One features a candy bar with the namesake across its wrapper. Another, told into the microphone during the band’s Dawson performance by Scott, claims they share the name with, “the best weed you can find.”

But after dodging, ducking and diverting into random rants from various movies - most notably Scott and Innes’ horribly accented rendition of half of Spinal Tap - Innes finally retold a story that included their old bass player-turned tattoo artist, a witty, aging woman and a piece of grey hair.

“So here’s what it is,” said Innes. “Our old bass player, he used to haggle this manager all the time and call her Quicksilver and whatever. And then he found a grey hair on the table, or whatever, and he’s just like, ‘You can’t keep telling me you don’t have grey hair.” And she’s like, “I’m not grey, I’m Yukon blonde.” And I don’t know where she got that from, but it sounded so cool that we were just like, ‘We have to do it.’”

“And we had a really bad band name at the time,” said Scott. “It was Alpha Baby.

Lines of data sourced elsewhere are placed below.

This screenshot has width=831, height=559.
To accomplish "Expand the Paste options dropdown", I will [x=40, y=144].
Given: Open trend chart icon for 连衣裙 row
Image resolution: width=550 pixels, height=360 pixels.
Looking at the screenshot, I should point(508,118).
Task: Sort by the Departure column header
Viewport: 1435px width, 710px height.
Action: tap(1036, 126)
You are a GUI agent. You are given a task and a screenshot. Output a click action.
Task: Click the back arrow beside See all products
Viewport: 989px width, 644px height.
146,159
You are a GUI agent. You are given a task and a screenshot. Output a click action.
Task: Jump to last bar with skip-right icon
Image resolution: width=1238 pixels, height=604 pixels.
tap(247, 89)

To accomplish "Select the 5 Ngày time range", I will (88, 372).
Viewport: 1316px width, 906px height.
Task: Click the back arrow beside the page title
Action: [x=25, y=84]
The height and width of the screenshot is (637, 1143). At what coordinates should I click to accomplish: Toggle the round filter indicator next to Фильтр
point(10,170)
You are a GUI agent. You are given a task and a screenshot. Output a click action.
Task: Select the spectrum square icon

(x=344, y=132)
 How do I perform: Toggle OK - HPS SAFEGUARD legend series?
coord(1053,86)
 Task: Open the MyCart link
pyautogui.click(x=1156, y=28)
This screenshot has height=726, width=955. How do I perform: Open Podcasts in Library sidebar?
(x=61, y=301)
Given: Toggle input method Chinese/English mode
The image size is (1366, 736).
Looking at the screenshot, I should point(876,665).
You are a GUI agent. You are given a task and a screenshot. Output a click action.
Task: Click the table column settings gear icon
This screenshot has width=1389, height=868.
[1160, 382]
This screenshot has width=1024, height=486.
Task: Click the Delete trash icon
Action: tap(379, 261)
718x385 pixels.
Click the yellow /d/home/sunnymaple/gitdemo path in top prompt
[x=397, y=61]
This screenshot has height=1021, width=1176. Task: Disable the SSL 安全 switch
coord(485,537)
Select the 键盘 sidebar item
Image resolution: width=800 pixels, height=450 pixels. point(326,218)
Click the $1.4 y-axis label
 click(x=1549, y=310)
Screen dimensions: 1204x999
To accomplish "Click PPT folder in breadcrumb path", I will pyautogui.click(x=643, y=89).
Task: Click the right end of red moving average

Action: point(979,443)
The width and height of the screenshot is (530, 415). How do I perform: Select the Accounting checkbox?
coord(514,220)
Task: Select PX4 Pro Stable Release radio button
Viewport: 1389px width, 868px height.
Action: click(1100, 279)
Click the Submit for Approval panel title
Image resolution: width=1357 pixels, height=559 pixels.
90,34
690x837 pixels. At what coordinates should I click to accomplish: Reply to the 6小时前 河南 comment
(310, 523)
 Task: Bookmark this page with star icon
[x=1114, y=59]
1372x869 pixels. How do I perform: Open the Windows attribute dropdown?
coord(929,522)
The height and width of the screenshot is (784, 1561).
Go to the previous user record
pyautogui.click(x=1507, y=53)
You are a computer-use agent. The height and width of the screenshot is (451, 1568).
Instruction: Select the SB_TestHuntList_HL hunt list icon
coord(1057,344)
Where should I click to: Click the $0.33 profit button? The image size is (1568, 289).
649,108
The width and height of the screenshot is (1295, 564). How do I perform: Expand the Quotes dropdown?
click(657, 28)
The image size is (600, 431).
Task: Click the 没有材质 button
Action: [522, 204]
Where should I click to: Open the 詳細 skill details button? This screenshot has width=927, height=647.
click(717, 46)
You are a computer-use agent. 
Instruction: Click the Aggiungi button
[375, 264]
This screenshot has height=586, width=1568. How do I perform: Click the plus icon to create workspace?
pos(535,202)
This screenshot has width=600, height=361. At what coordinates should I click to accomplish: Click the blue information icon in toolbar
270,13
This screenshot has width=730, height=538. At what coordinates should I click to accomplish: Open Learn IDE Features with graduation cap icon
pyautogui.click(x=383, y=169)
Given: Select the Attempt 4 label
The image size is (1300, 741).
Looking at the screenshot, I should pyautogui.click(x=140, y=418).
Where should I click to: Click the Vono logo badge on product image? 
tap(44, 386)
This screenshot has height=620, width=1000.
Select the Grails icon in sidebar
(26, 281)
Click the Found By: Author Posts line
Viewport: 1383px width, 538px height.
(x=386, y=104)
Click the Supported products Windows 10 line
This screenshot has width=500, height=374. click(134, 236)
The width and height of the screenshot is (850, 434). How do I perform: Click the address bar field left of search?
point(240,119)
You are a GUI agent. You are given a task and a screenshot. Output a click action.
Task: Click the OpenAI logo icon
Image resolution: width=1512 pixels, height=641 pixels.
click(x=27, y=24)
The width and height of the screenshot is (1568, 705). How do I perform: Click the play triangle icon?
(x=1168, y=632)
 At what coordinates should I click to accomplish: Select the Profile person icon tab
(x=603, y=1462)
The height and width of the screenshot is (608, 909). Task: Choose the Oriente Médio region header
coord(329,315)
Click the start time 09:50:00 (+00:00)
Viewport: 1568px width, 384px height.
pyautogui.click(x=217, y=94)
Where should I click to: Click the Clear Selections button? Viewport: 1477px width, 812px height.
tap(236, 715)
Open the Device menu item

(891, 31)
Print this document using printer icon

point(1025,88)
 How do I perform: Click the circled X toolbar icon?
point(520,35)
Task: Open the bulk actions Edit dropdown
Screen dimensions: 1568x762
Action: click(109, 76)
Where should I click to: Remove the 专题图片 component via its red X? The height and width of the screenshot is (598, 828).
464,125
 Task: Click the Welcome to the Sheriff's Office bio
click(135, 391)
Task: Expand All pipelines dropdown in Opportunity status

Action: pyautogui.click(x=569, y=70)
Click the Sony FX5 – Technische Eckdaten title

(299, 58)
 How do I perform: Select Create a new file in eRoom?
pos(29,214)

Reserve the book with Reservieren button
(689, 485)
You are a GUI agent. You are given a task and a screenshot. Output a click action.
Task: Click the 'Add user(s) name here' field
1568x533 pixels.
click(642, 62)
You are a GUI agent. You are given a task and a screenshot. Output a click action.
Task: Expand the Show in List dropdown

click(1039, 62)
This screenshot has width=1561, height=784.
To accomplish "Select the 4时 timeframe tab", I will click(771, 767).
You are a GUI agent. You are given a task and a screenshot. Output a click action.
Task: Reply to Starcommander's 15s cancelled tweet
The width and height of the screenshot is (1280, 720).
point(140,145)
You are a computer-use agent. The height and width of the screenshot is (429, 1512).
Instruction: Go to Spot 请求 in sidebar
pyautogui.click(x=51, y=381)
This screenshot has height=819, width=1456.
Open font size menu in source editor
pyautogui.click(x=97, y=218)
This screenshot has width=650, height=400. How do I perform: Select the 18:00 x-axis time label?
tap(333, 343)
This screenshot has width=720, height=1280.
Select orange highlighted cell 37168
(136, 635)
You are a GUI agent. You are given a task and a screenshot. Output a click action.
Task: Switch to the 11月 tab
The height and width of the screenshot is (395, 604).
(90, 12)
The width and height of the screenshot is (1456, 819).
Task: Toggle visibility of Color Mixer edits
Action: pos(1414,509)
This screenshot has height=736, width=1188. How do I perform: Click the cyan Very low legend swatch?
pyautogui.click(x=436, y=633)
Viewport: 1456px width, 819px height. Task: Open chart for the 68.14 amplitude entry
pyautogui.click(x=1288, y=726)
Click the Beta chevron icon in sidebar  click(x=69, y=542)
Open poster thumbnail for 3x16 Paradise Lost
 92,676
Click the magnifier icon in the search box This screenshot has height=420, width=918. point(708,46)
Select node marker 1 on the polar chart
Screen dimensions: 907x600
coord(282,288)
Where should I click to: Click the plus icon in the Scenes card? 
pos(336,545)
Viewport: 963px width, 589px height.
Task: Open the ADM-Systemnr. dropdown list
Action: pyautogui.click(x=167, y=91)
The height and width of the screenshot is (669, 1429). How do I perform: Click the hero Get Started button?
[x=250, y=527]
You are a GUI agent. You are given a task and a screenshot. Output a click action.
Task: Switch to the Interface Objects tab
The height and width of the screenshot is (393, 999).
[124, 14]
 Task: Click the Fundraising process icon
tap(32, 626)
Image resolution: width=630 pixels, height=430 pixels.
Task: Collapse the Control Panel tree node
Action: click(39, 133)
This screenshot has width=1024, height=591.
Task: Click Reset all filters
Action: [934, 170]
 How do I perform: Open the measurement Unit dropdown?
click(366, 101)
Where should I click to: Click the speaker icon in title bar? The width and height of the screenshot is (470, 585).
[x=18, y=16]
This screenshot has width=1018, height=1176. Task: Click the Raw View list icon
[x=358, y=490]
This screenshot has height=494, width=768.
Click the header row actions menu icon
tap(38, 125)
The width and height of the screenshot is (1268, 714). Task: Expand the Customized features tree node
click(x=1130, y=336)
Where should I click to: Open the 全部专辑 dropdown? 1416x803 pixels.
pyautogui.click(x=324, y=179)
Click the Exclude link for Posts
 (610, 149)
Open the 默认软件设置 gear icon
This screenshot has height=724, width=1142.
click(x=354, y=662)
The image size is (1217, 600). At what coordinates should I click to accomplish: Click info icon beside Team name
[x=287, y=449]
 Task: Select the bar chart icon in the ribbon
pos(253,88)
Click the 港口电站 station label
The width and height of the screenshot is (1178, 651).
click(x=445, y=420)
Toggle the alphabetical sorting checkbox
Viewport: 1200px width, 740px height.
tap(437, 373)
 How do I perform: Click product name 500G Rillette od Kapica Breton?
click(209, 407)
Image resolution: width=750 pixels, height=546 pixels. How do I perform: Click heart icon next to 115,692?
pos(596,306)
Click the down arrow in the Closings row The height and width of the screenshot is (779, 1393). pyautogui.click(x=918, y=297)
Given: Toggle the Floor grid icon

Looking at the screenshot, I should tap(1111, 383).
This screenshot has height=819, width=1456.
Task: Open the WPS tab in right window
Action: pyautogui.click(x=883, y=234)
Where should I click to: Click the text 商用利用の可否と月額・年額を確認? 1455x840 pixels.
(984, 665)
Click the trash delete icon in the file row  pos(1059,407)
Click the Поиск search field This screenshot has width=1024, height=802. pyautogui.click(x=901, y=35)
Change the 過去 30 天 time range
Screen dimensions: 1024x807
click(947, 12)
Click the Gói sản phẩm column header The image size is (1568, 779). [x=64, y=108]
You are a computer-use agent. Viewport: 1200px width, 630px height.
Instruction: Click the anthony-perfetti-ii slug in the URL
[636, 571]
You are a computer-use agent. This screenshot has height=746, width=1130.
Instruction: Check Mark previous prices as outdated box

So we were really desperate for a good something catchy.”

“Chicago’s not from Chicago,” Innes blurts out. (False: Chicago formed in Illinois’ largest city in 1967.)

Whether or not the grey-hair-story is actually true or not, the band says they are happier now to have come, and played, in the land they have named themselves after.

“I feel like I’ve earned it now,” said Scott.

And the name is not the only thing the group has left to “earn.”

On the precipice of a potentially very lucrative career, the band hopes the release of its next CD will break it internationally.

But their childlike, awkward demeanours raise questions, like whether or not they may be putting on boots too big for them.

“We definitely have a lot more earning to do,” said Scott. “I mean, we’ve only been to Europe once.”

But whether their boots are too big, or not, as they walked around the festival grounds of the Dawson City Music Festival, they looked like they fit the stereotypes they emulate, as their hair flows in the wind behind them and broods of female fans nip incessantly at their heels.